Can you know something about buying a home before others find out if you get access to the multiple listing service information before others get that information?
Q: A friend of mine gave me some real estate advice and told me that my Realtor should be able to see listings before they are publicly posted on an MLS website. Therefore, she should be able to let me see a home that will be sold before every else does.
My friend’s point was that if my Realtor did not do this, then she wasn’t really looking for me. There is one listing in particular that I saw before my agent did, but ended up getting multiple bids and going above list price anyway.
I’m not heartbroken, but worry that something like this is preventable in the future. Is what my friend claims true?
A: There are certain rules that Multiple Listing Services (MLS) have for their members. Generally these rules attempt to level the playing field among all of the member agent companies. Your friend may have indicated that your real estate agent has the ability to view MLS listings before you might see them on the Internet, but that time lag is generally very small for most MLS systems.

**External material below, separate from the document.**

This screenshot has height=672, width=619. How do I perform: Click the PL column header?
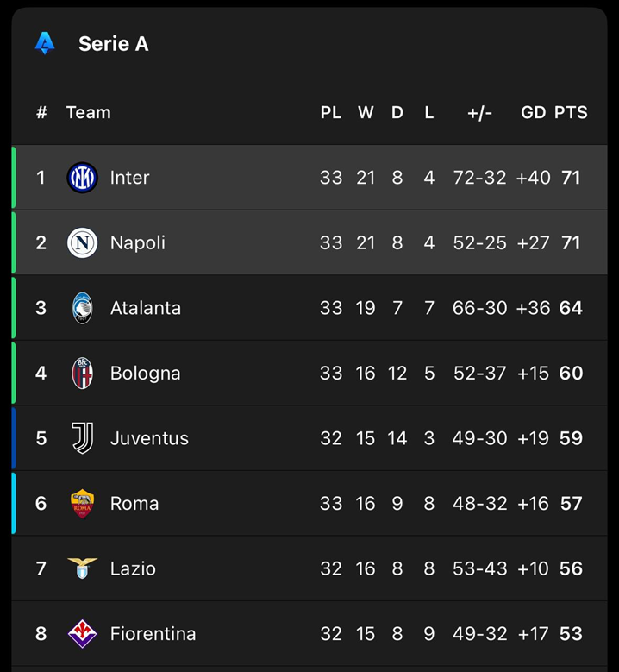(x=330, y=112)
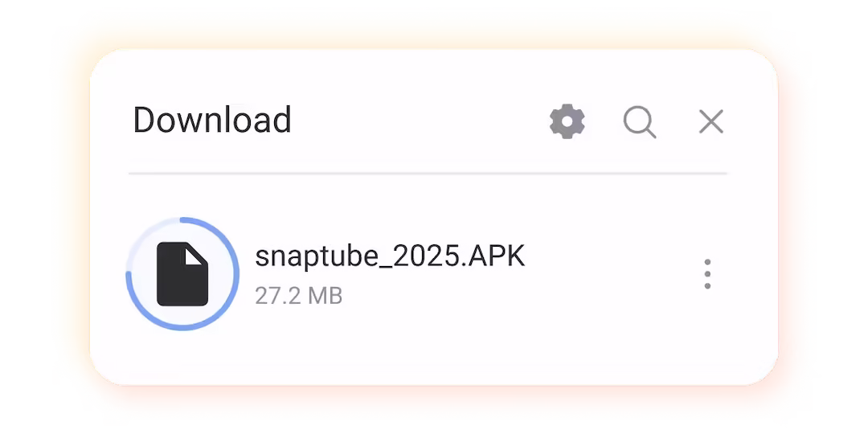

Usually, when an MLS system takes a new listing, the listing broker posts all the relevant information about that new listing in the system. Once that information is posted in the system, all members of that MLS system have an equal opportunity to view new listings as they become available. Your broker or real estate agent would be able to view any listing at the same time as other agents in the system.
The real question that comes into play is at what point is the information that is posted on your MLS system released or can be viewed by others outside your MLS system. That question might vary from one MLS system to another. You may have some MLS systems tied to the Internet in such a way that they release that information to all other MLS systems and to the national Realtor system at the same time.
However, you may have certain MLS systems that hold onto that information and release their new listings on a daily or weekly basis. In your particular area, the MLS system may not participate in regional or national MLS systems. If they did participate in those other MLS systems, they would probably release any information to those systems immediately. And once that information is distributed, it generally flows to the many Internet sites that pick up or display listings throughout the Internet.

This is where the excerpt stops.